▶ [Ausgewählter Auszug]
>>>>
2. November 2018

"Es sind ziemlich wenige Muschis an den Wänden"

Interview geführt von

Neonschwarz setzen mit ihrem dritten Album "Clash" ein Zeichen gegen den erstarkten Rechtspopulismus und für mehr Weiblichkeit - auch an Toilettenwänden.

Während die Mehrheit im Herbst 2014 noch in wohliger Erinnerung an den erfolgreichen, bunten WM-Sommer schwelgte, riss die rechtspopulistische AfD bereits in Sachsen, Thüringen und Brandenburg die Fünfprozenthürde. Neonschwarz hielten die Entwicklung fest im Blick und veröffentlichten mit "2014" eine erste Bestandsaufnahme der Verhältnisse auf ihrem Album "Fliegende Fische".

Vier Jahre später entert die selbsterklärte Alternative mit den Wahlen in Bayern und Hessen auch die letzten beiden Länderparlamente. Mit ihrem dritten Album "Clash" verpflichtet sich die Hamburger Band zur Gegenwehr. Anlässlich der Veröffentlichung stehen Marie Curry und Johnny Mauser Mitte Oktober für ein telefonisches Interview bereit, um über den politischen Status Quo Deutschlands, Dendemann und Kollegah, Feminismus und ihrem Wunsch nach gesellschaftlichem Widerstand Rede und Antwort zu stehen.

Die Landtagswahl in Bayern liefert einen passenden Aufhänger. Überwiegt bei euch die Freude über das CSU- oder der Ärger über das AfD-Ergebnis?

Johnny Mauser: Grundsätzlich ist das natürlich kein Grund zur Freude, weil die CSU-Positionen teilweise AfD-nah sind. Wenn man dann zusammenrechnet, sind es schon relativ viele Menschen, die sehr rückwärtsgewandten Positionen zustimmen.

Marie Curry: Schön wäre es ja, wenn das dazu führt, dass Horst Seehofer endlich zurücktritt, aber der bleibt weiter stur, wo er ist. Ich weiß auch nicht, was passieren muss, damit er zurücktritt. Im Vorfeld wurde auch befürchtet, dass die AfD noch mehr Prozente kriegt, als sie dann tatsächlich bekommen hat. Deswegen kann man fast schon erleichtert sein, aber 10,2 Prozent sind natürlich trotzdem skandalös.

Als junge, alternative Großstädter würden euch Beobachter politisch in der Nähe der Grünen verorten. Auf "Ananasland" heißt es jedoch: "Grüne wählen und die CDU im Herzen." Welche Sicht habt ihr auf die Partei?

Curry: Natürlich ist es in Zeiten des krassen Klimawandels wichtig, dass es noch eine Partei gibt, die das als erste Priorität auf ihrer Agenda hat und damit so gut abschneidet.
<<<<
▶ [Erforderliche Schritte]
- a) Welchen Titel trägt das dritte Album von Neonschwarz laut dem Interview mit Neonschwarz?
- b) Nenne alle politischen Parteien, die im Interview mit Neonschwarz namentlich erwähnt werden.
- c) Nimm bitte das Interview mit Neonschwarz nach seinem letzten Satz wieder auf und schreibe es weiter.

▶ [Ausgangsmaterial]
>>>>
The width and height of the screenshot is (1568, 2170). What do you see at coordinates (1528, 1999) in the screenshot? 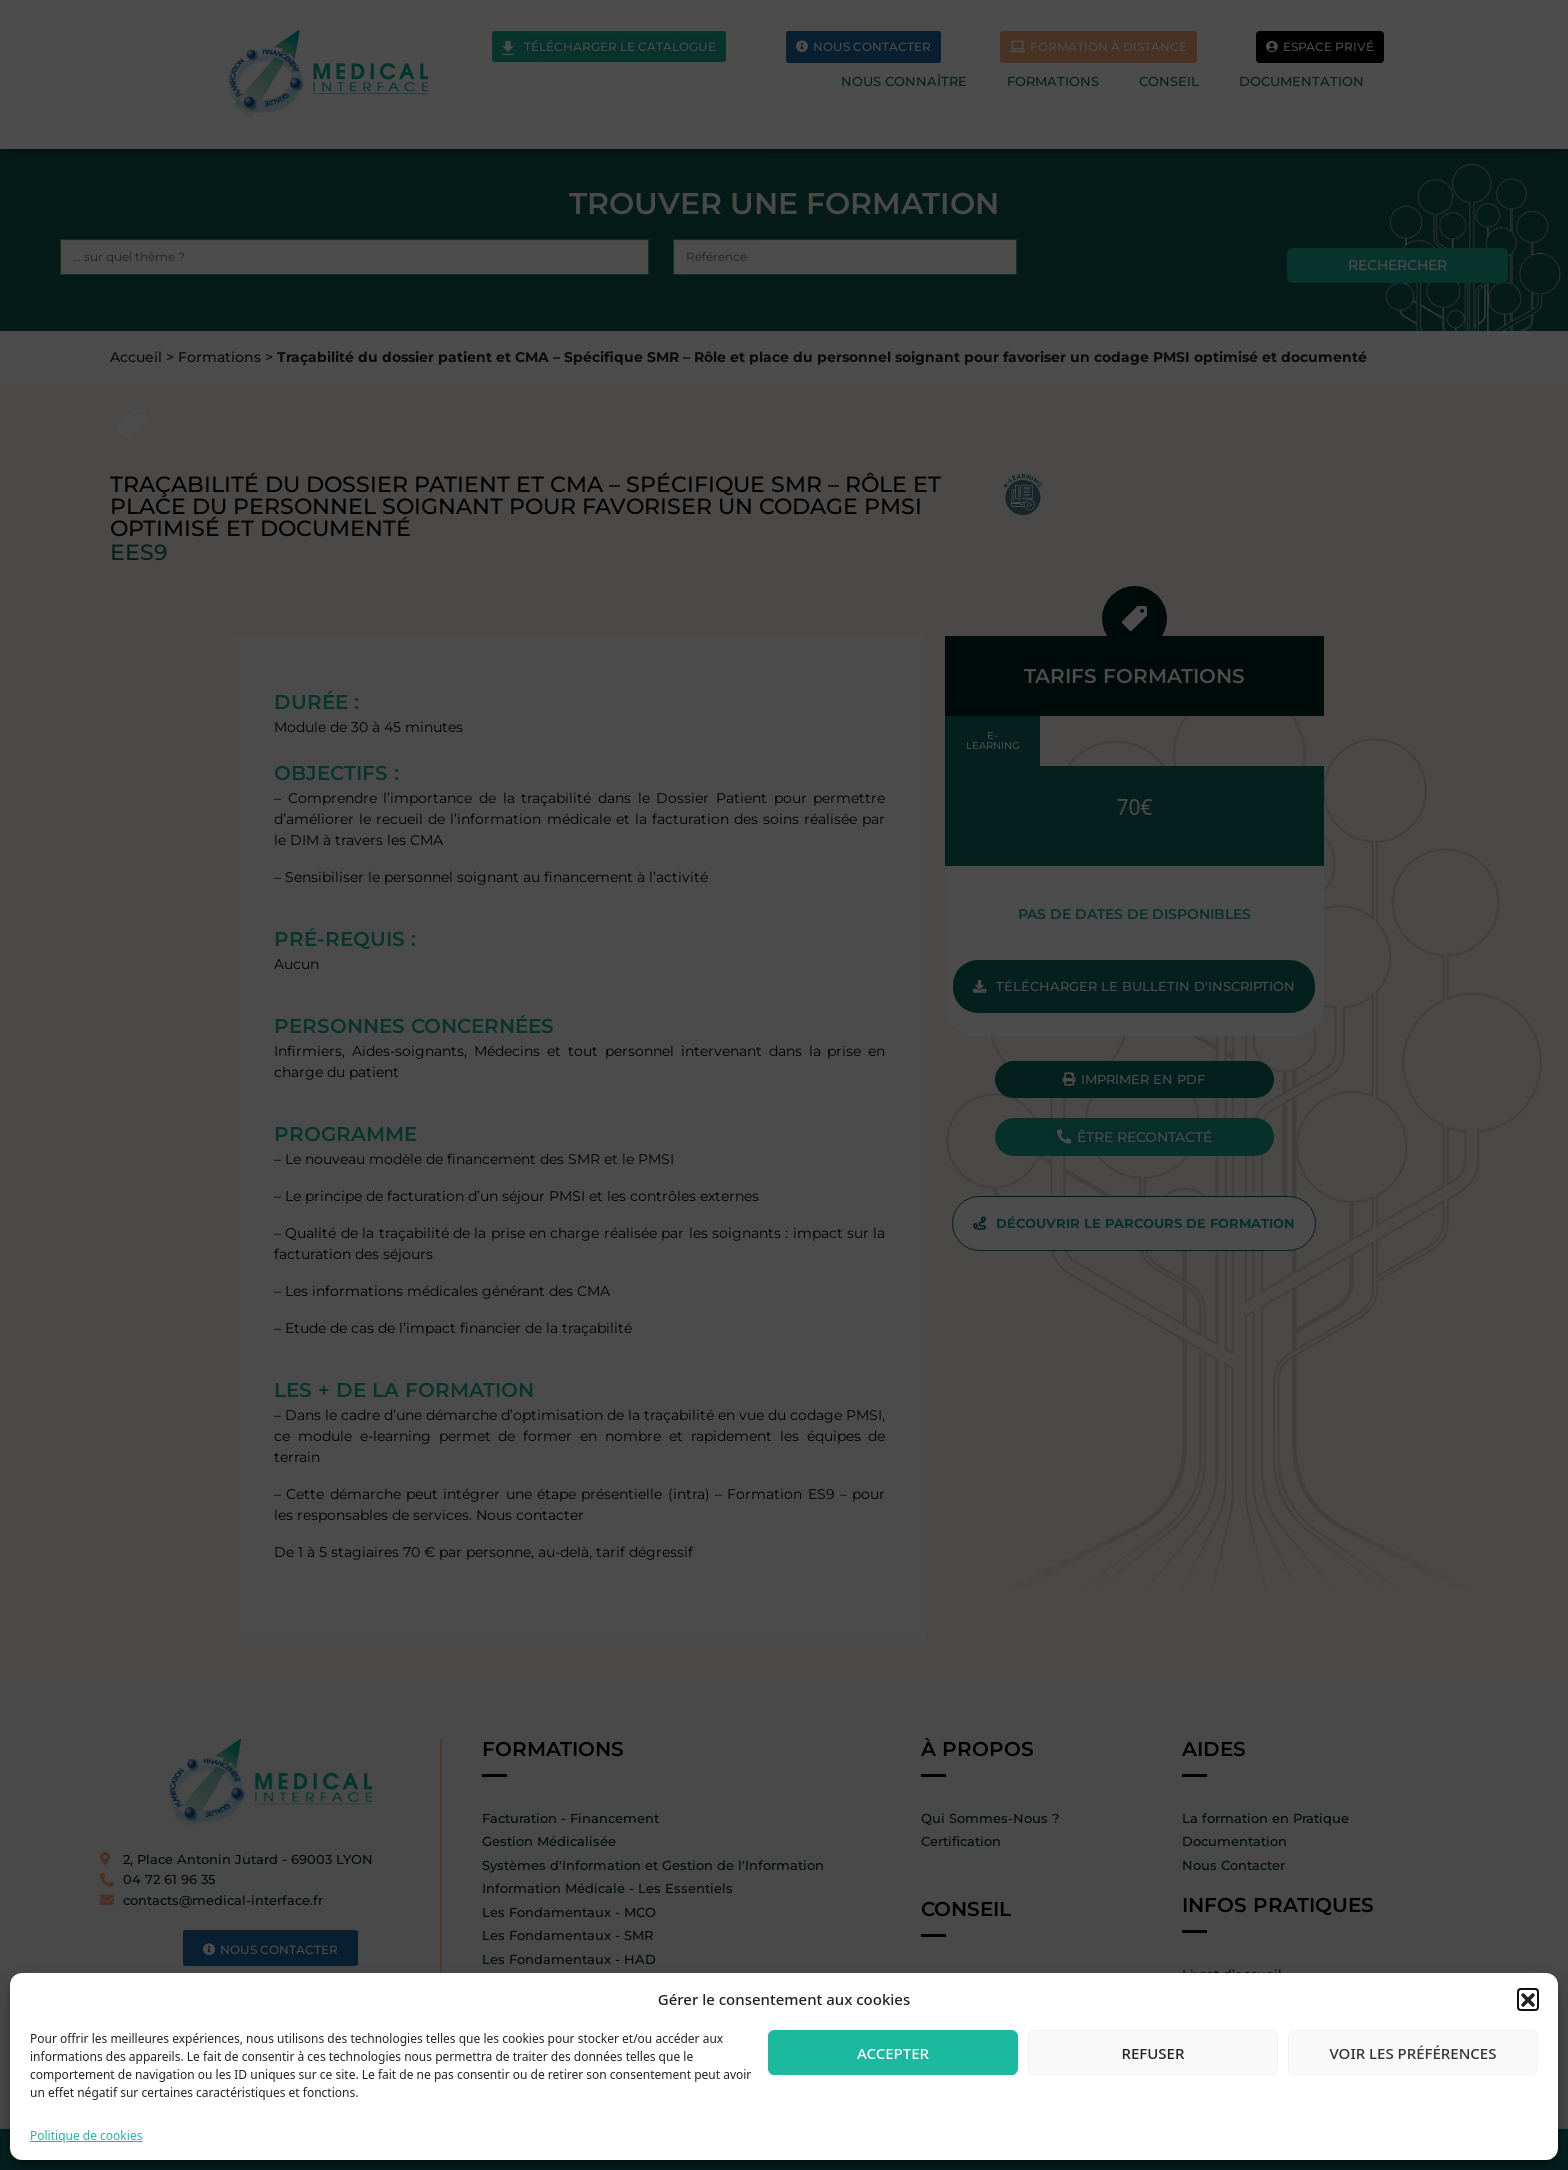
I see `[button]` at bounding box center [1528, 1999].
<<<<
▶ [Gelöste Aufgaben]
- a) "Clash"

- b) AfD, CSU, Grüne, CDU

- c)
Mauser: Parteipolitisch sind wir ohnehin nicht verankert, aber natürlich stehen uns die Grünen deutlich näher als die CSU. Wenn die Grünen allerdings wie in Hamburg in Regierungskonstellationen am Start waren, haben sie nichts Linkes gezeigt, sondern viele krass konservative Sachen durchgewinkt. Boris Palmer von den Grünen zum Beispiel, der in Tübingen regiert, würde sich mit seinen Positionen, etwa in der Migrationsfrage, eher in der CDU zu Hause fühlen.

In "Ananasland" geht es um die Gentrifizierung. Würdet ihr Sigmar Gabriel zustimmen, der letztes Jahr die Diskussion mit angeschoben hat, dass in den vergangenen Jahren die soziale Frage zu sehr zugunsten "grüner Themen" wie Bürgerrechte und Umweltschutz in den Hintergrund getreten ist?

Curry: Ehrlich gesagt, finde ich gar nicht, dass Umweltschutz ein so großes Thema ist. Es reden einfach alle über Migration, obwohl es viele Leute in ihrem Alltag gar nicht betrifft. Themen wie hohe Mietpreise, die Leute unmittelbar viel stärker betreffen, sind voll klein geworden. Die soziale Frage sollte immer groß geschrieben werden.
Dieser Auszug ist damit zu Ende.